The machine was the smallest and least valuable aircraft that the settlement could muster; barely larger than one of the volantors which he had flown in Chasm City a lifetime earlier. It was also fast enough to make that six hours of grace count; capable of putting a useful distance between itself and the mesa. The aircraft could have carried four, but only Sylveste and Pascale were riding it. Yet — insofar as their freedom of movement went — they were still Sluka’s captives. Her people had programmed the aircraft’s route before it left Mantell, and it would only deviate from that flight-plan if the autopilot judged that the weather conditions merited a different course. Unless ground conditions at the site became intolerable, it would deposit Sylveste and his wife at a pre-agreed location which had still not been revealed to Volyova and her crew. If conditions were bad, another site could be picked in the same area.
The plane would not linger at the delivery point. After Sylveste and Pascale had been let off — with enough provisions to survive in the storm for a few hours at most — the plane would return swiftly to Mantell, evading the few extant radar systems which could have alerted Resurgam City to its trajectory. Sylveste would then contact Volyova and inform her of his location, although, because he would then be broadcasting directly, she would have no difficulty triangulating his position. Thereafter things would be in Volyova’s hands. Sylveste had no real idea how events would proceed, how she would bring him aboard the ship. That was her problem, not his. All he knew was that it was very unlikely that this whole affair was a trap. Although the Ultras wanted access to Calvin, Calvin was essentially useless without Sylveste. They would want to take very good care of him indeed. And if the same logic did not automatically apply to Pascale, Sylveste had taken steps to amend that deficiency.
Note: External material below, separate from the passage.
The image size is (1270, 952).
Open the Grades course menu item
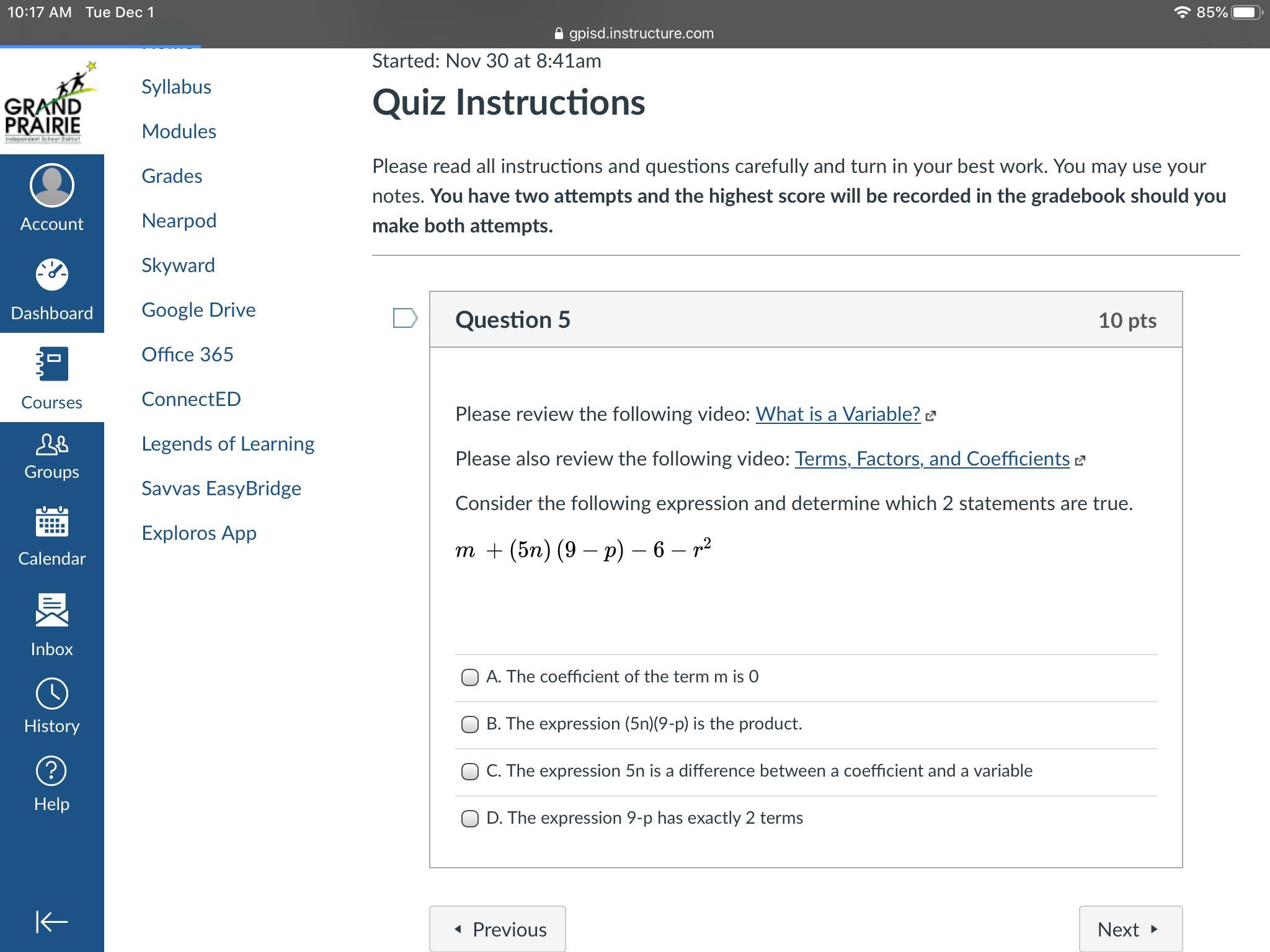point(172,176)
The aircraft levelled now. It was flying below the average height of the mesas, using their bulk for cover. Every few seconds it would veer, steering through the narrow, canyonlike corridors which spaced the mesas. Visibility was near zero. Sylveste hoped that the terrain map on which the plane was basing its manoeuvres had not been compromised by any recent landfalls, or else the ride would be very much shorter than the six hours Volyova had allocated.
‘Where the hell…’ Calvin, who had just appeared in the cabin, looked around frantically. He was, as usual, reclining in an enormous, fussily upholstered chair. There was not enough room for its bulk in the fuselage, so its extremities had to vanish awkwardly into the walls. ‘Where the hell am I? I’m not getting anything! What the hell’s happened? Tell me!’